Changement. Jusque-là, un petit gars amoureux, le pauvre, se tord et se retord, dans son coin, sans comprendre. Sans comprendre l’agressivité, sans comprendre pourquoi elle ne vient pas, pourquoi il va devoir attendre tant, et surtout, heureusement qu’il ne sait pas ce qui l’attend ! Heureusement qu’il ne sait pas qu’elle va rencontrer un autre gars, et qu’avec celui-ci, elle partira ! Sinon, il aurait surement sauté de sa fenêtre… sauf qu’il habitait au premier, et qu’il risquait tout au plus une entorse… et, vu qu’il habitait en face de la Mairie, très en vue, juste en face, il risquait surtout une grosse grosse humiliation.
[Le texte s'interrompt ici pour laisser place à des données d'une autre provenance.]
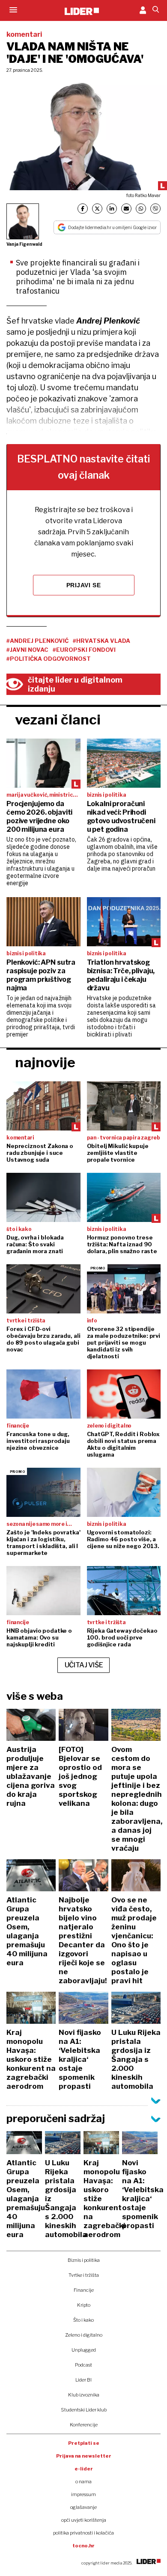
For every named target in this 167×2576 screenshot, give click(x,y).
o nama (83, 2482)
Mais il ne savait pas encore, et il ne comprenait pas, parce qu’il ne s’est pas dit une seconde, en fait si, mais entre se le dire et véritablement l’intégrer, il ne s’est pas dit une seconde que sa situation à elle, en face, n’était pas franchement symétrique. Pour lui, c’était facile, il était prêt à adopter la mère et la fille, il était prêt à tout, toujours. Mais elle ?
La petite culpabilité du gars amoureux de la voisine posait peut-être quelques petits problèmes mécaniques, facile à régler, et venait achever un couple qui n’allait pas bien, déjà. Un couple qui n’en avait plus pour longtemps… La pauvre culpabilité du gars n’avait aucune véritable conséquence… Il se prenait pour Werther, dans un bel élan néo-romantique, tout en tempête, et il se jette dans le trip dix-neuvième sans complexe. Mais ça se passe à la fin du XXe siècle, l’eau des pires tempêtes s’est évacuée depuis longtemps dans les égouts du roman, ne reste qu’un fond de cynisme qui contamine l’ensemble des fictions. Qui peut encore se permettre d’être dupe de lui-même ? Alors, une souffrance nouvelle s’ajoute, celle du survivant, celle du cynique, celle du type qui a déjà lu mille fois sa propre histoire.
Et l’autre.
Et l’impossibilité de nier l’autre. Le désir de l’autre. La culpabilité de l’autre.